## Start GIVEN RECORDS
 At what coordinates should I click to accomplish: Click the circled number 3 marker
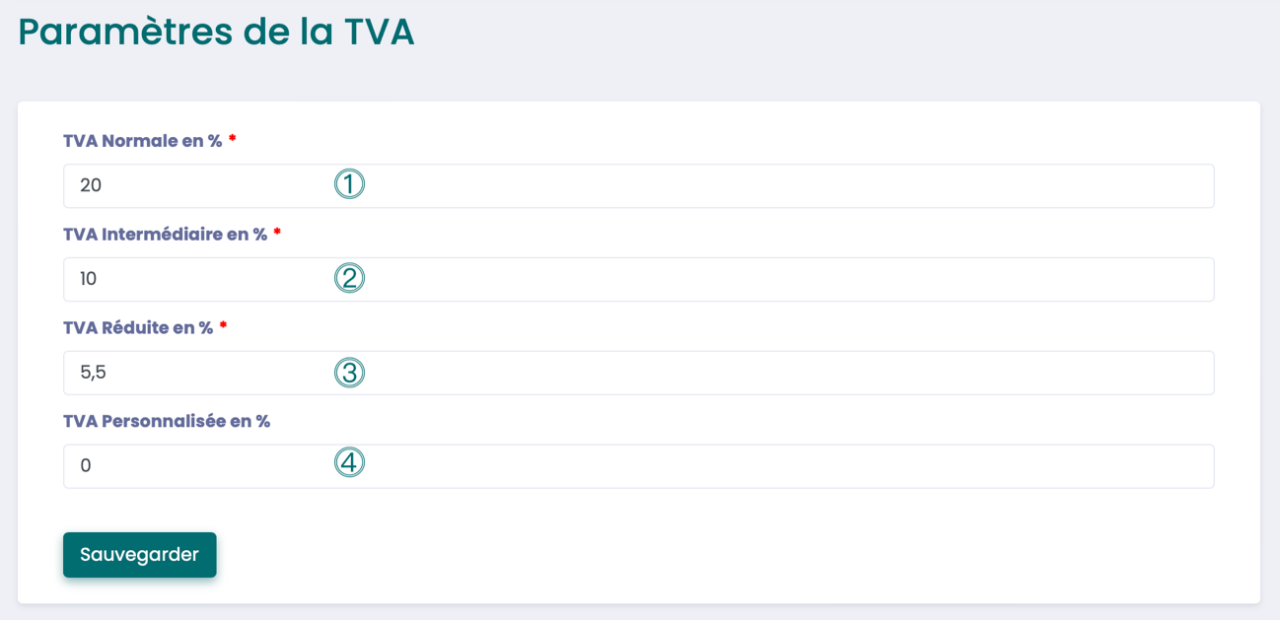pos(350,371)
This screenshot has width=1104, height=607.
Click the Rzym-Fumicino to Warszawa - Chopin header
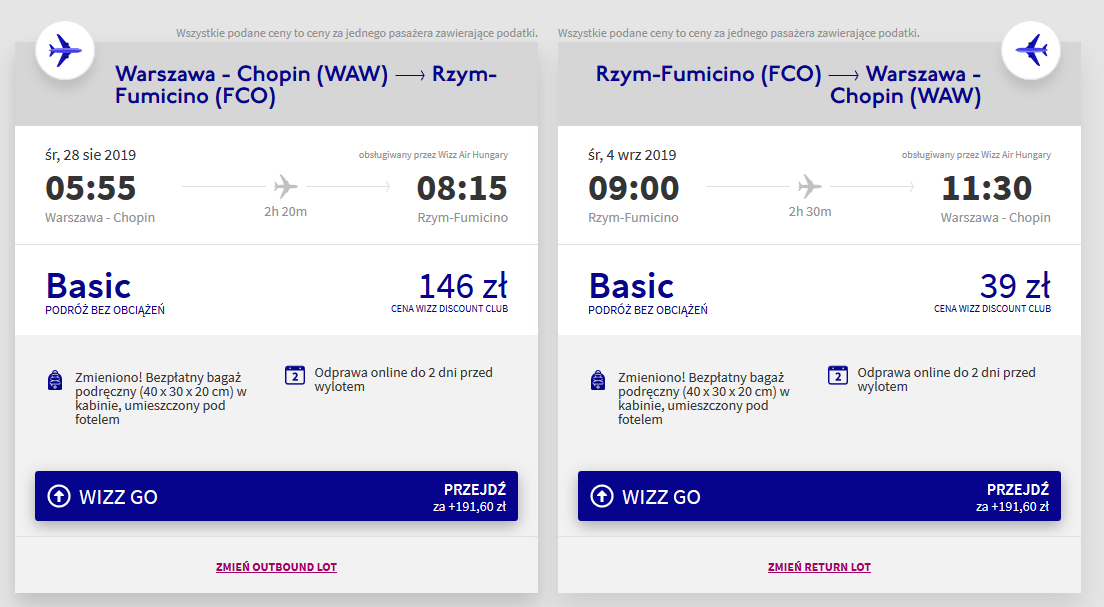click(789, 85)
## End GIVEN RECORDS
__INSTRUCTIONS FOR THE TASK__
Retype the lines of the records above word for word, covering all the records and leaving out the pictures.

__TASK SOLUTION__
 At what coordinates should I click to accomplish: Click the circled number 3 marker
pos(350,371)
This screenshot has width=1104, height=607.
Click the Rzym-Fumicino to Warszawa - Chopin header
click(789, 85)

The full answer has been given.